I asked specifically because sometimes the reporting doesn't always match cgroup restrictions, do you OOM as quickly if you set the GOMEMLIMIT environment variable to some floor below the available memory, i.e. GOMEMLIMIT=512MiB?

If you can capture some memory profiles when the memory usage is up but before OOM then that would be useful, either nats server request profile allocs from the system account or https://docs.nats.io/running-a-nats-service/nats_admin/profiling.

ripienaar commented 3 months ago

The Max Memory shown does not limit how much memory NATS uses. It limits how much memory storage a stream may use and has no impact on NATS overall memory usage for its normal running needs.

What are you giving the process from your OS perspective?

kohlisid commented 3 months ago

I'm running the the cluster on K8s, with each JS server as a pod giving a memory of memory: 1Gi @ripienaar

ripienaar commented 3 months ago

Huge payload messages would consume more ram, ime I wouldn't run nats with below 3GB memory when using Jetstream. Your big messages will make matters worse.

kohlisid commented 3 months ago

But on the flipside how would we estimate how much memory resources to allocate in such a scenario? Is there some guideline. If there is a surge in message rate, we would need to ensure that it doesnt OOM @ripienaar

ripienaar commented 3 months ago

It varies a lot by use case, message rates etc and changes from version to version - usually the needs go down. A workload that today uses about 1GB memory for me used to use 6GB some time ago.

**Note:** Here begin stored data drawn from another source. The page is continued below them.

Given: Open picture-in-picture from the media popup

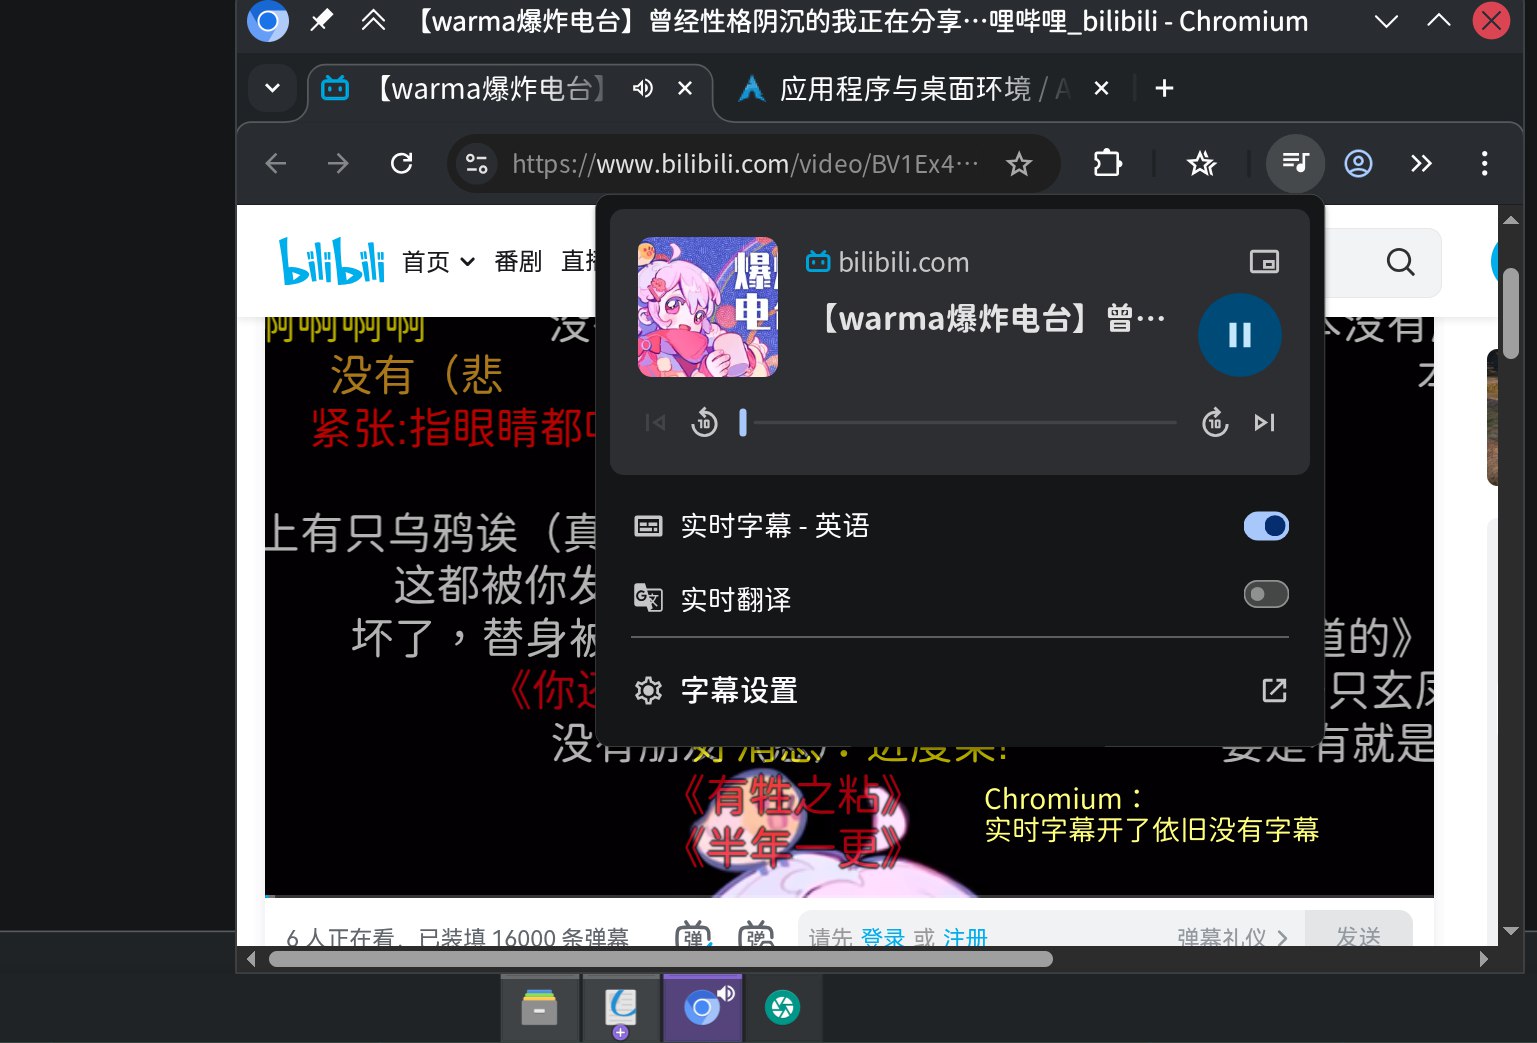Looking at the screenshot, I should click(1264, 261).
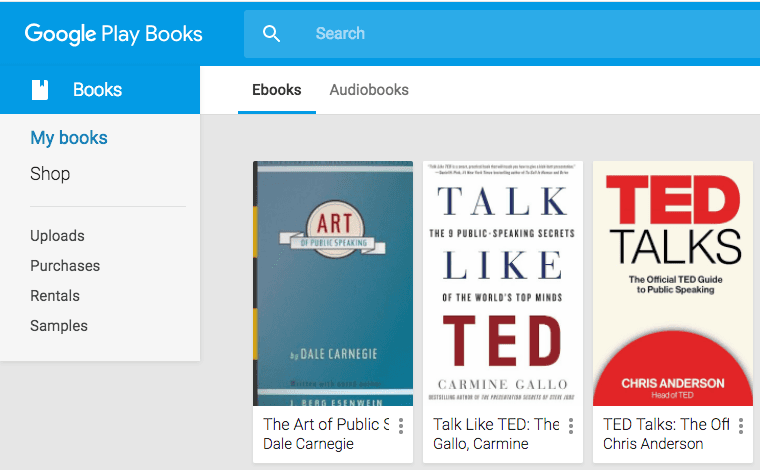Open three-dot menu for TED Talks book
Image resolution: width=760 pixels, height=470 pixels.
[741, 426]
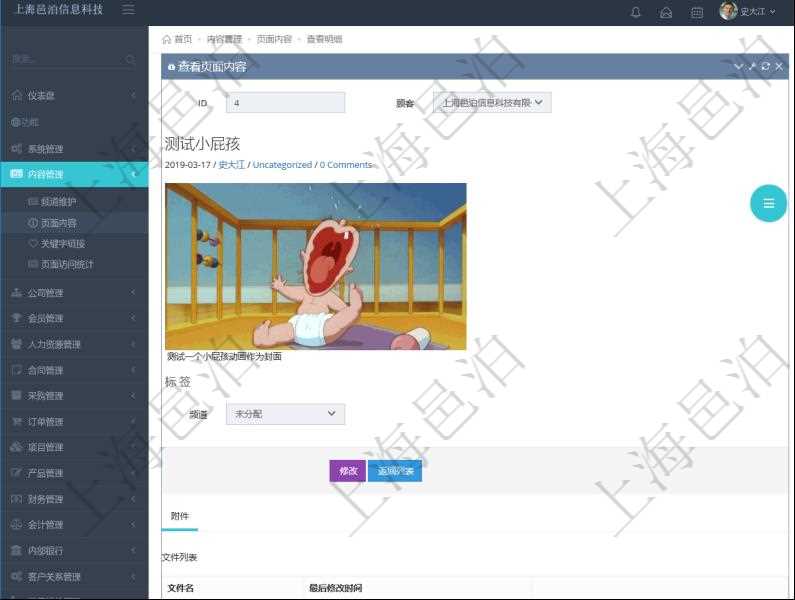Open the mail inbox icon
This screenshot has height=600, width=795.
pos(666,12)
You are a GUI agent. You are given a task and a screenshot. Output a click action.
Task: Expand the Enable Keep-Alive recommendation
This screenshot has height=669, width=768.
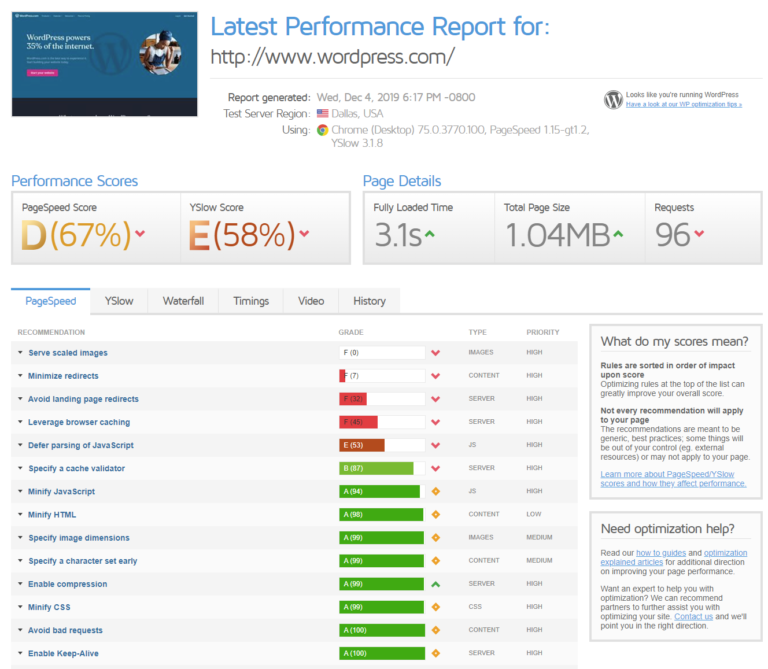coord(63,653)
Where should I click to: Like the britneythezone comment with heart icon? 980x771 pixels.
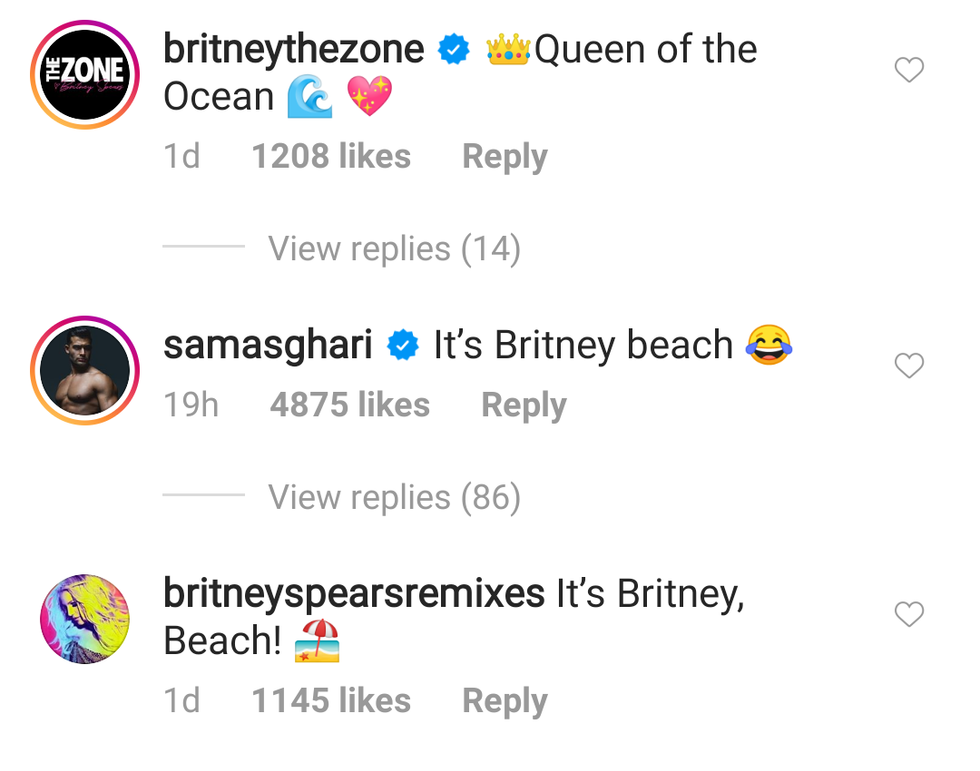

You should set up monitoring and use nats bench to simulate various scenarios, there's some guidance on the website about memory usage but its definitely wrong so doing your own tests would be best.

kohlisid commented 3 months ago

@ripienaar I agree to trying to simulate the scenarios, but for a high load this memory was spiking up a lot. I cannot run my nodes without memory limit guardrails, hence I was trying to mimic the scenario here using limited resources to see when would it OOM. I assumed even for a worst case scenario that the whole stream is pulled into the cache (even though I'm using filestore storage) having a maxBytes of 100Mb for 2 streams and replication=3 (600Mb). But this ceiling is getting hit more often than not.

For high work loads giving unbounded memory isn't possible, I want to understand where and why would the server be using the excess memory, and thus how to decide the upper bounds in that case.

kohlisid commented 3 months ago

debug/pprof/allocs mem_pprof.zip @neilalexander

derekcollison commented 3 months ago

A good practice when limiting memory via cgroups and containers is to set the env GOMEMLIMIT to ~75% of actual limit. Sometimes the Go runtime only sees the host value of memory and does not feel pressure to GC and clean things up but the container and linux kernel will OOM it.

kohlisid commented 3 months ago

That could help in terms of the golang GC, but in terms of the nats what would be a good limit upper limit in the first place? How should we calculate that. Even when I consider the worst case where all streams can reside in memory, I saw the OOM as stated in the above issue For a filestore mode, we would not expect that to be the ideal case @derekcollison

derekcollison commented 3 months ago

For any program written in Go that is to be run in a container its best practice these days to set GOMEMLIMIT.

We do plan on introducing a high bound on how much buffer memory for all filestore backed streams in a server. This will come probably in 2.12.

kohlisid commented 3 months ago

I agree on the GOMEMLIMIT, will definitely go ahead on changing that. But as a practice at this point, can we estimate the upper bound memory for the container? Based on the TPS and message size etc. Or some experimental settings that can help to measure that @derekcollison

derekcollison commented 3 months ago

Memory usage is quite dynamic based on connections, number of subscriptions for core. And for JetStream, number of streams and consumers, access patterns etc..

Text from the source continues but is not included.